• cerebral cortex;
  • tissue contrast;
  • MRI T1-weighted signal intensity;
  • cortical thickness;
  • disease prediction;
  • entorhinal;
  • hippocampus

Brain morphometry measures derived from magnetic resonance imaging (MRI) are important biomarkers for Alzheimer's disease (AD). The objective of the present study was to test whether we could improve morphometry-based detection and prediction of disease state by use of white matter/gray matter (WM/GM) signal intensity contrast obtained from conventional MRI scans. We hypothesized that including WM/GM contrast change along with measures of atrophy in the entorhinal cortex and the hippocampi would yield better classification of AD patients, and more accurate prediction of early disease progression.
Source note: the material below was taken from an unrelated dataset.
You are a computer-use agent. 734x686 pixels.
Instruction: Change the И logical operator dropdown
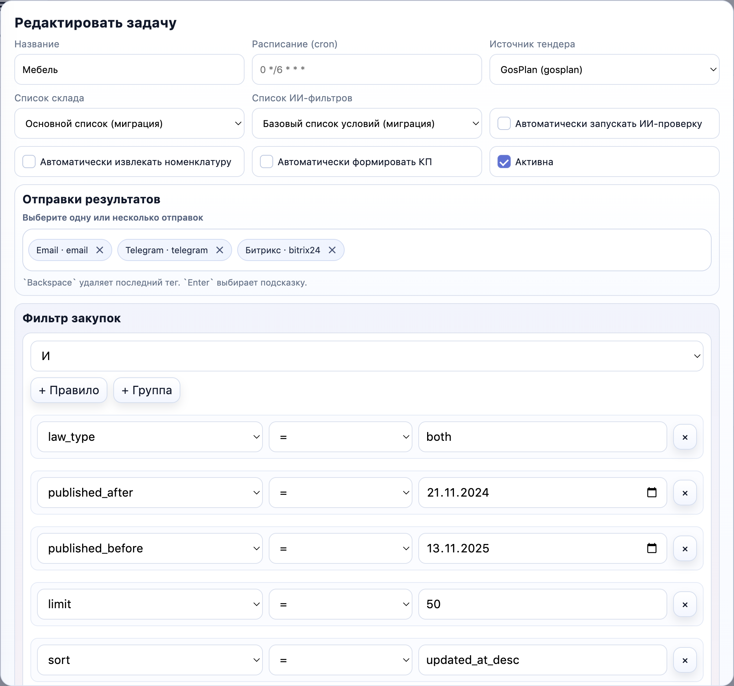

T1-weighted MRI scans from two sessions approximately 2 years apart from 78 participants with AD (Clinical Dementia Rating (CDR) = 0.5–2) and 71 age-matched controls were used to calculate annual change rates. Results showed that WM/GM contrast decay was larger in AD compared with controls in the medial temporal lobes. For the discrimination between AD and controls, entorhinal WM/GM contrast decay contributed significantly when included together with decrease in entorhinal cortical thickness and hippocampal volume, and increased the area under the curve to 0.79 compared with 0.75 when using the two morphometric variables only. Independent effects of WM/GM contrast decay and improved classification were also observed for the CDR-based subgroups, including participants converting from either a non-AD status to very mild AD, or from very mild to mild AD. Thus, WM/GM contrast decay increased diagnostic accuracy beyond what was obtained by well-validated morphometric measures alone. The findings suggest that signal intensity properties constitute a sensitive biomarker for cerebral degenration in AD. Hum Brain Mapp 34:2775–2785, 2013. © 2012 Wiley Periodicals, Inc.